1. Социальный план в традиционной китайской культуре хорошо описан. Его пространство, с одной стороны, задано полюсами народа (минь) и государя (цзюнь), или же, в статусной терминологии, Сыном Неба (Тянь-цзы) и всеми людьми (шу-жень); а с другой — разложено на пять или семь (в зависимости от источника) отношений, из которых главными являются пары цзюнь-чэнь (государь-слуга) и фу-цзы (отец-сын). В конфуцианской традиции, мы встречаем живописные сценки: на лоне природы учитель беседует с учениками, император находится я окружении подданных и другие.
2. Трансцендентный план воплощается, с одной стороны, в многообразных духах-божествах (гуй-шэнь), а с другой — во вполне конкретных первопредках и предках (цзун, цзу). Обойтись без невидимого мира человек, как показывает история, не может. Китайцы всегда описывали чудеса, связанные с вмешательством потустороннего или трансцендентного начала, которое Кун-цзы отказывался обсуждать, но к которому призывал относиться со вниманием. Если у отдельных категорий общества хватало сил не поддаваться очарованию так называемых предрассудков (мисинь), то от культа предков по-настоящему могли отвернуться лишь асоциальные элементы. Культ предков до сих пор не вполне утратил свое былое значение, а в прежние времена именно он, в отличие от элитной книжной учености, цементировал все слои общества. Трехгодичный траур по отцу — матери предписывался всем; всеобщим цветом траура в Китае и в традиции, и сегодня, при некоторых новациях в обрядовой стороне, является белый, что мы видим запечатленным в картинах старых мастеров и в современной живописи тоже.
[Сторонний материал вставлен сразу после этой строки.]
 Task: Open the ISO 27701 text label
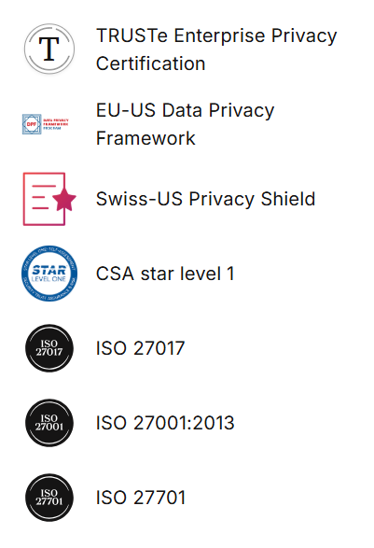point(141,498)
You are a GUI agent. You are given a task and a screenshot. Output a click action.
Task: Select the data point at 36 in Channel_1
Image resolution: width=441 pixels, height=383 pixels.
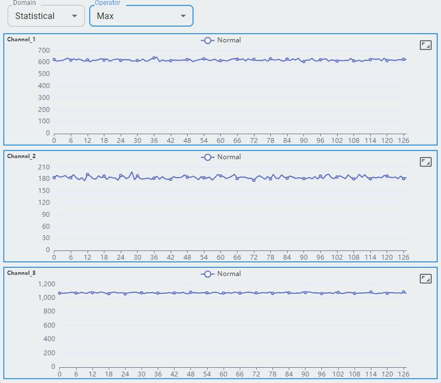[154, 58]
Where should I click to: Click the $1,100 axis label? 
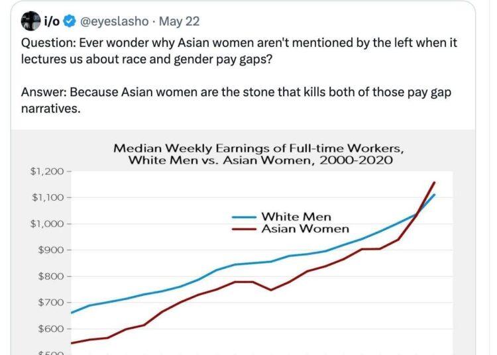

3. План идеального имеет отношение непосредственно к механизму передачи традиции и к ее модельным личностям. Здесь главными представителями выступают совершенномудрые (шэн) и одаренные (достойные) (сянь), а также цзюньцзы и его полная противоположность — малый человек (сяо-жэнь), что мы наблюдаем в жанровых картинках и старых, и новых.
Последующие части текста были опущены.